So it’s that time again, kids!  TRILOGY TUESDAY!!!  Except I’m wondering if I maybe did it on a Thursday last time…oh well.  Now it’s on TUESDAY!!!!

I don’t know if you’ve seen this floating around the last week:

Every publisher I follow that’s got a book (or 5) on the list has been reposting it.  I have to say, I’m happy to see so many book series that I love.  Unwind, Matched, The Maze Runner, The Mortal Instruments, UgliesNot to mention so many series I’ve been waiting to get into.  But today I want to give props to Susan Beth Pfeffer‘s The Last Survivors trilogy.

life trilogy

First of all, I guess I can only call it that for about a month, because there’s a new book coming out in August.

Shade coverBut it still counts for now, right?  Good.

So here’s your basic concept: With the whole world watching, a meteor that’s supposed to quietly hit the moon smashes into it with enough force to throw it into a new orbit.  Tidal waves, new, more severe seasons, and falling infrastructure are what our characters now have to look forward to.   Hurray!!!

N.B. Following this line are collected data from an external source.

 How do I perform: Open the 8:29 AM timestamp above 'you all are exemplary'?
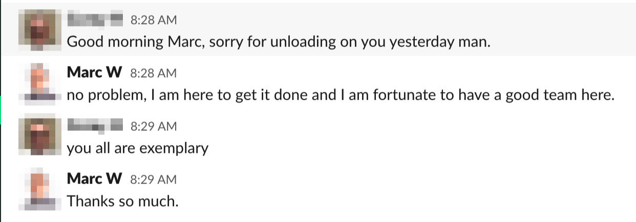point(154,126)
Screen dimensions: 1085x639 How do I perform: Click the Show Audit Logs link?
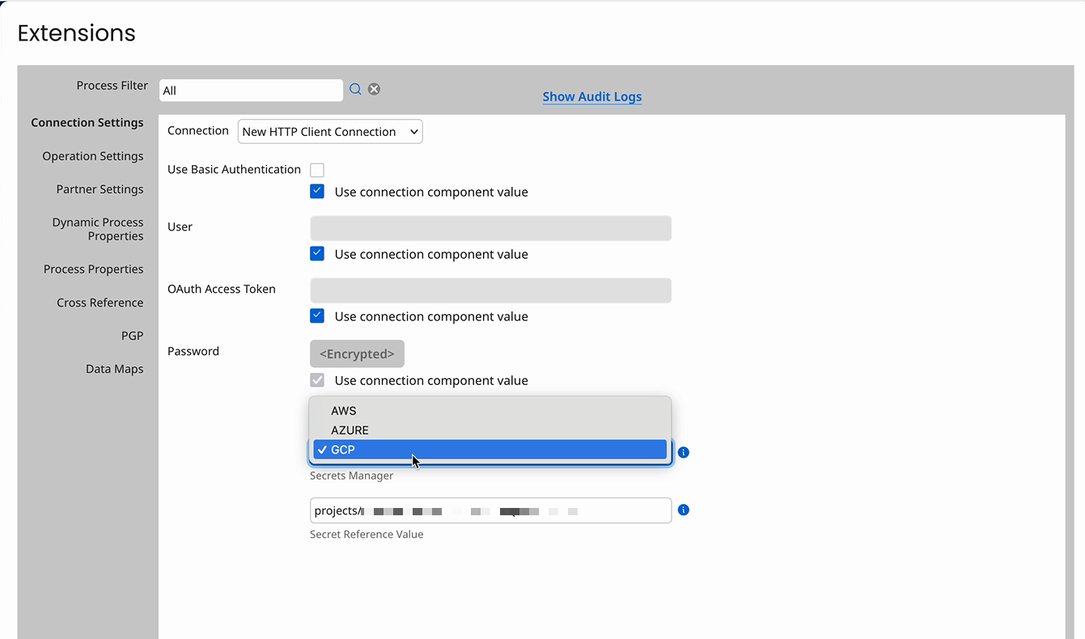pos(591,96)
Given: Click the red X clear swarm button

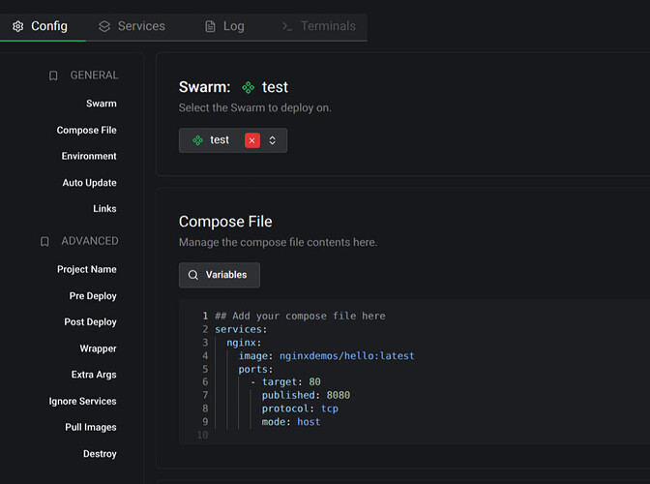Looking at the screenshot, I should tap(252, 140).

I guess I always felt even if the world came to an end, McDonald’s still would be open.”    —Life As We Knew It

Each of the books are told as diary entries, so you really feel like you’re experiencing things right along with the characters as they struggle for food, heat, and to keep their families together.  And our characters feel like real people who make real mistakes, and don’t always do the unselfish thing.  Then again, they’re now living in a world where the previous rules don’t apply.  Like when Miranda’s mother refuses to let her send blankets to the people in New York because she can’t risk her own family freezing to death when winter comes.  (Which happens to hit in about August.)  Or when Alex begins stealing things from the bodies of the dead in order to feed his sisters.  How much can they afford to worry about others when their own lives are on the line?

Another reason I love these books is that they really make you think about what you would do in an emergency situation like that.  In putting you right at the blossoming of the apocalypse instead of the post, Pfeffer allows us to watch what happens when things go from scary to bad to life-threatening.

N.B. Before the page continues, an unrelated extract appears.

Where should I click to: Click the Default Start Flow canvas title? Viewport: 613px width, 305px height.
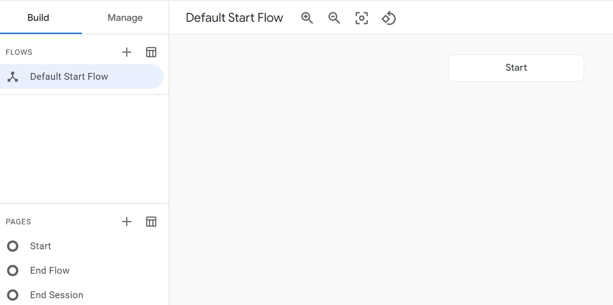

I love the scene when Miranda’s mother takes them to the grocery store that has lost it’s power.  $100 for everything you can fit into a cart.  Even though I read this book a couple of years ago, I still sometimes think about her instructions.

  • Get canned cat food because you can drop the tiny cans in between larger items.
  • Skip the fresh meats and vegetables – your power’s not that reliable either.
  • Get the Progresso instead of the Cambells – you don’t want to have to be un-condensing soup when water may be in short supply.
  • Stock up on vitamins

In my church, emergency preparedness is something they teach you that every family must have.  Even still, this book made me think of things that had never occurred to me, and wonder how much I could handle a near-apocalyptic event.

I’d like to think I’d do pretty well at it, thank you very much 🙂

So, in conclusion, interesting, flawed, strong characters, an intriguing storyline, and twists and turns that will keep you guessing.  (Though I will warn you that there is a bit of sadness, and not all of the characters are going to make it to the end.)  I wish I had discovered Pfeffer’s writing when I was a kid, because so far I’ve loved everything of hers I’ve read.


Also, if you want to check out another great, but slightly disturbing book of Pfeffers, you should read Blood Wounds.  16 yr old Willa learns that her estranged father may have killed his new family, and the police believe he might be coming after her next.  Scary scary, right?!?